Astonishing Splashes Of Colour

Book
Astonishing Splashes Of Colour by Clare Morrall

As seen:

By Clare Morrall

avg rating

1 review

Reviews

25 Nov 2023

Donna May

St Just Monday Morning Reading Group 23rd October 2023.

Astonishing Splashes of Colour. Clare Morrall.

There was a long discussion about this book, and reactions to it were varied and uncertain – some readers liked it, some found it unconvincing as a narrative, and others weren’t sure one way or the other, changing their opinions at different stages of reading it.

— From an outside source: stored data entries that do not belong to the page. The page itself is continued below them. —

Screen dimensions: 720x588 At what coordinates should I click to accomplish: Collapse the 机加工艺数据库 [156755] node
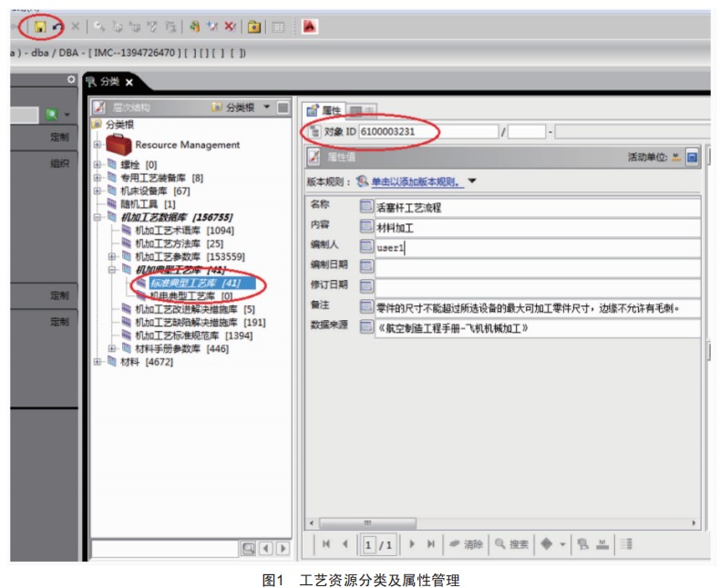click(x=98, y=217)

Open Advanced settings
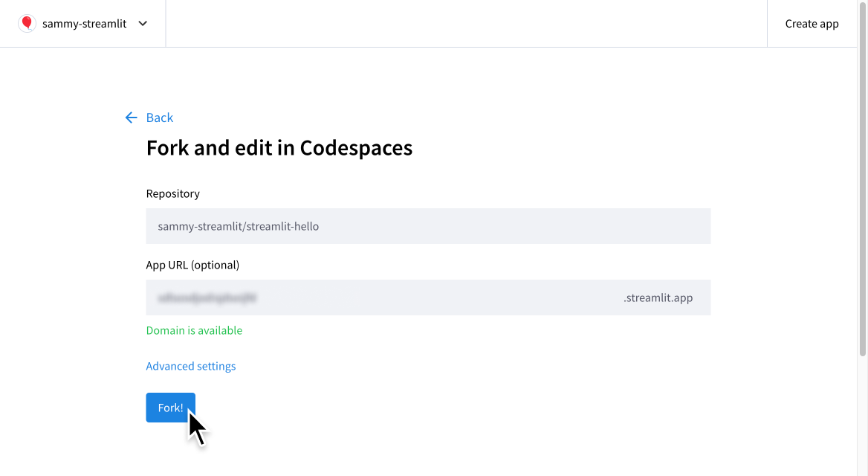(191, 366)
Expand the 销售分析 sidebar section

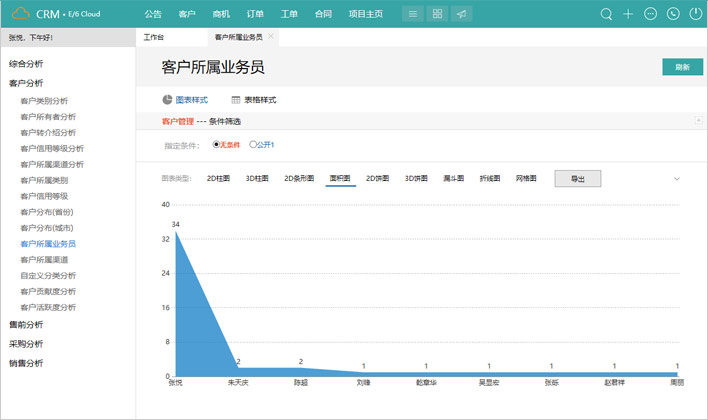pos(26,363)
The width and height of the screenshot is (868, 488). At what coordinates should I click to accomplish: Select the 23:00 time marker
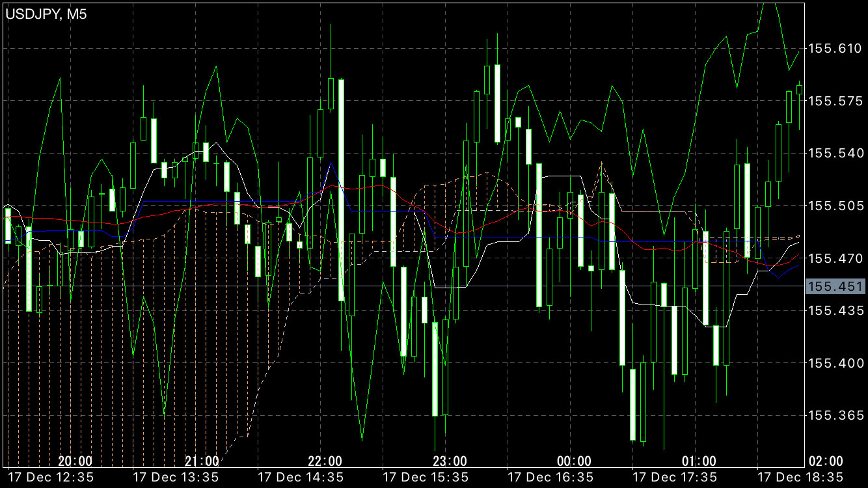(450, 461)
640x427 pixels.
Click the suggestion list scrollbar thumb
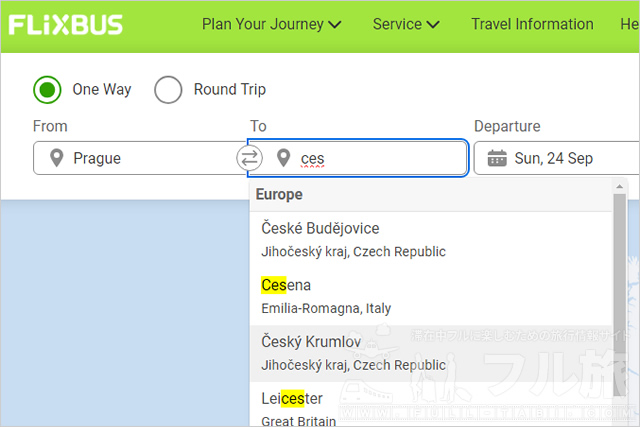point(620,294)
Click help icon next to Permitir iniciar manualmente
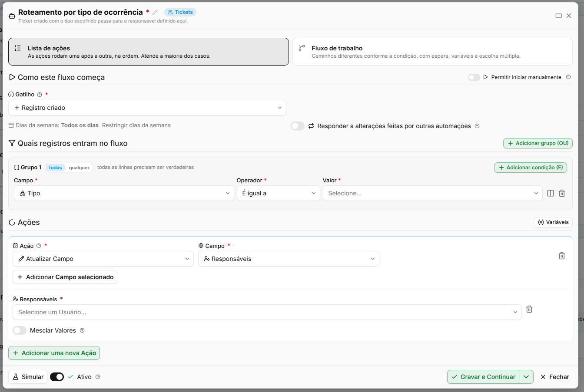This screenshot has width=584, height=392. coord(568,77)
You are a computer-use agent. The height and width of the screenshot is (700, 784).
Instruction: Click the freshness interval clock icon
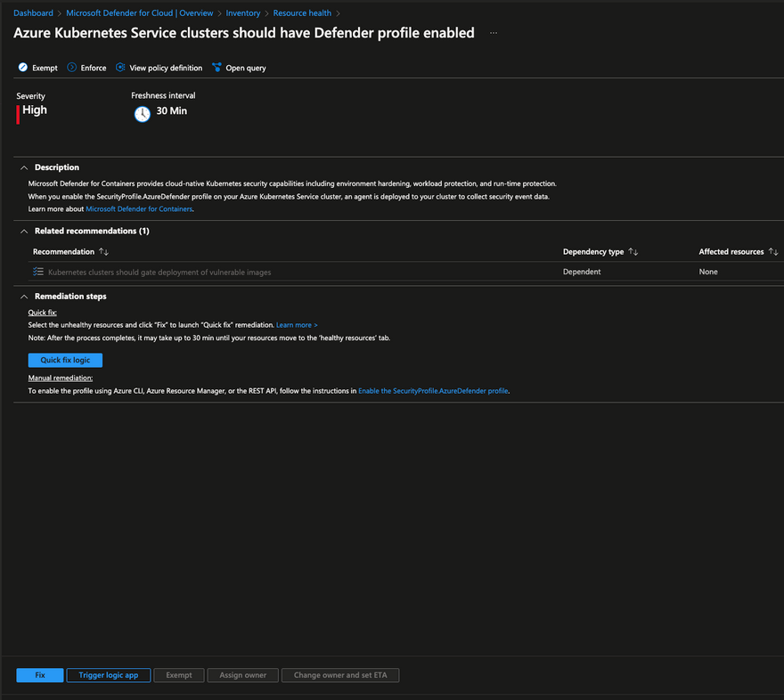click(x=142, y=114)
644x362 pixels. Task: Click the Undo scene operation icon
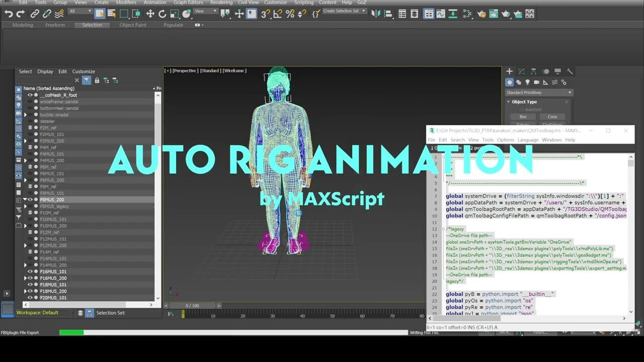tap(9, 14)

Kitty, we agreed, as well as synaesthesia, had post-natal depression, and possibly underlying problems as well, maybe some form of Aspergers syndrome. We discussed synaesthesia, what it is, how it reflects in the book (the general opinion was that the theme of ‘colour’ was not carried through very well), and how it compares with, for instance, Mark Haddon’s The Curious Incident of the Dog in the Night-time, whose narrator is on the autism spectrum. We talked about the idea that Kitty’s very odd upbringing resulted in her becoming a very odd person; how she had counselling but it didn’t seem to be helping much; and her relationship with her husband, who was surprisingly empathetic towards her despite having some issues himself, possibly OCD. At the end of the book, we thought, despite the traumatic events that happened, Kitty seemed to have gone through some process of adjustment and emerged better able to see things as they were. Did all this make for a long, searching account of an interesting character and the deep themes of childlessness, loss of a child, and different aspects of mental health, or not? We weren’t really sure.

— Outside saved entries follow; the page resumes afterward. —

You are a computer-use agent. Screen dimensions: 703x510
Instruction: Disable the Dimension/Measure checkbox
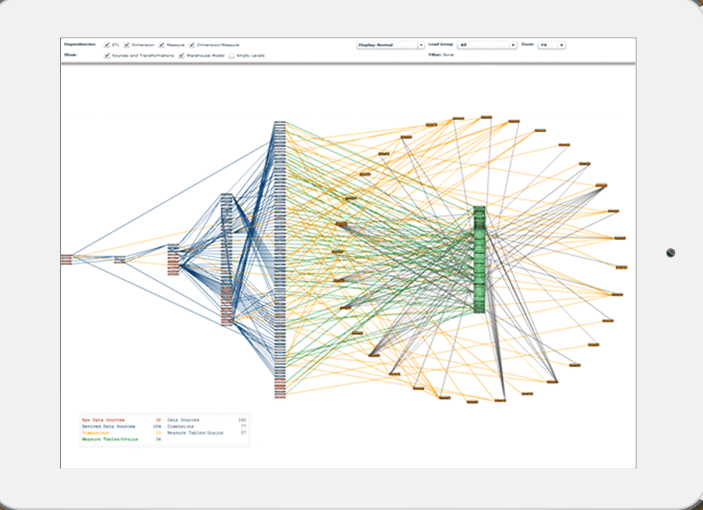192,45
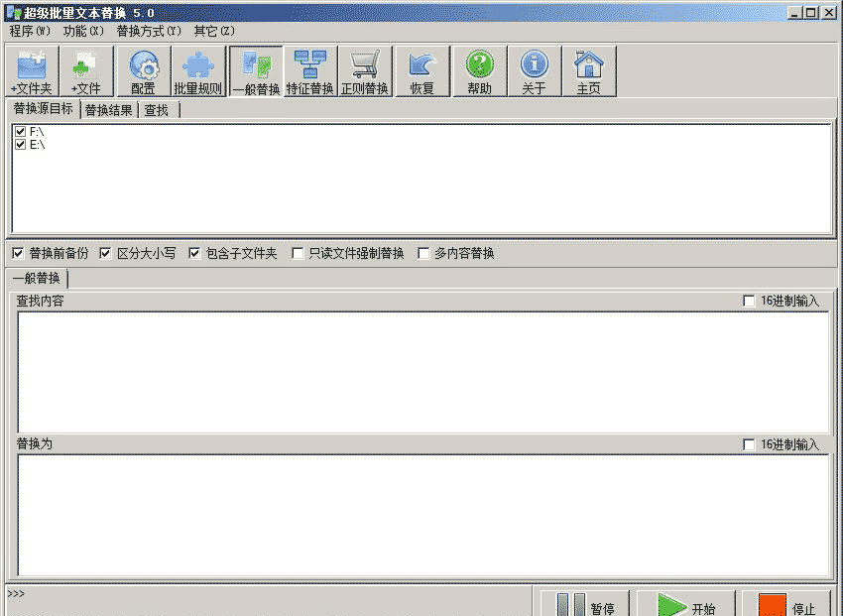Toggle the 包含子文件夹 subfolder option

pos(194,253)
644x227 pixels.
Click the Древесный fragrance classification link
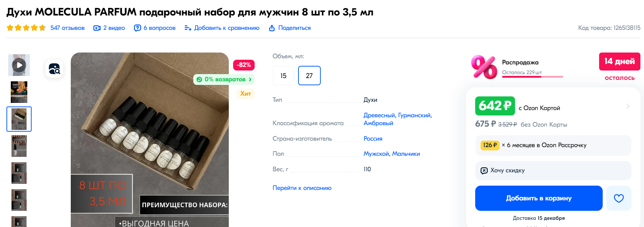pos(379,115)
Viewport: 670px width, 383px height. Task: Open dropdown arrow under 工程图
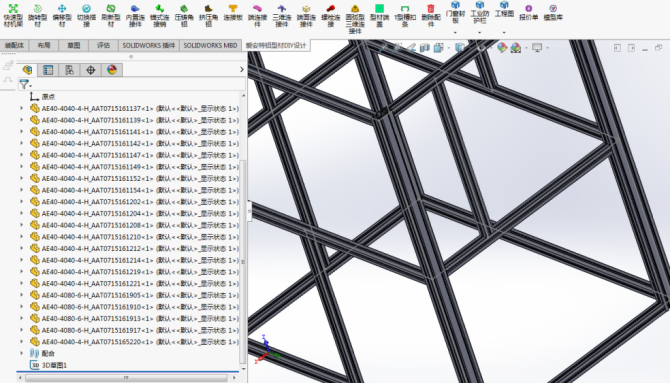tap(504, 32)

Various points from the narrative were singled out: for instance, the scene in which Kitty’s mother returns to the family, in the middle of a funeral, and she and Kitty’s father start bickering with each other, was felt to be unconvincing or at least underpowered. There was a similar reaction to Kitty’s father’s casual announcement that Kitty’s real mother was her sister Dinah. Kitty’s abduction of Megan, the difficult teenager, was also thought to be too far-fetched, and merely a means of extending the story.

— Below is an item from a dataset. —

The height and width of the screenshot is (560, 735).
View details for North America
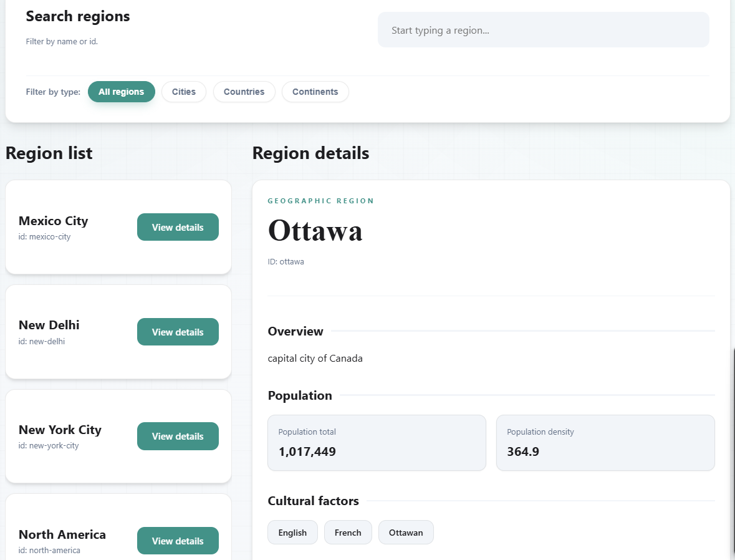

We talked about the section where Kitty babysits her young nieces and takes them to the theatre without telling anyone, and out of this arose a conversation about ‘the unreliable narrator’. Kitty tells us that she was banned from further contact with the children because of this excursion – but why did she have three tickets to Edinburgh in her pocket at the time? This was never explained. Neither, really, is what happened to the woman Kitty thought was her mother, i.e., Kitty’s father’s wife – did she leave because of her husband’s lovers, was she an alcoholic, or was there some other explanation for her absence? And if we are not being told the ‘truth’ about these matters, how much more of the narrative is open to question? For instance, the opening scenes, where Kitty is waiting outside a school for a child, Henry, who does not actually exist – are obviously a fantasy in their own right, though for very understandable reasons.

A story for its time (published 2003), one reader commented, when mental health, PTSD and miscarriage was finally being talked about more openly.

At the end of the discussion one reader mentioned that the Daily Mail’s review of the book, on its back cover, says it is ‘deceptively simple’. We disagreed with this and considered the book deceptively complicated.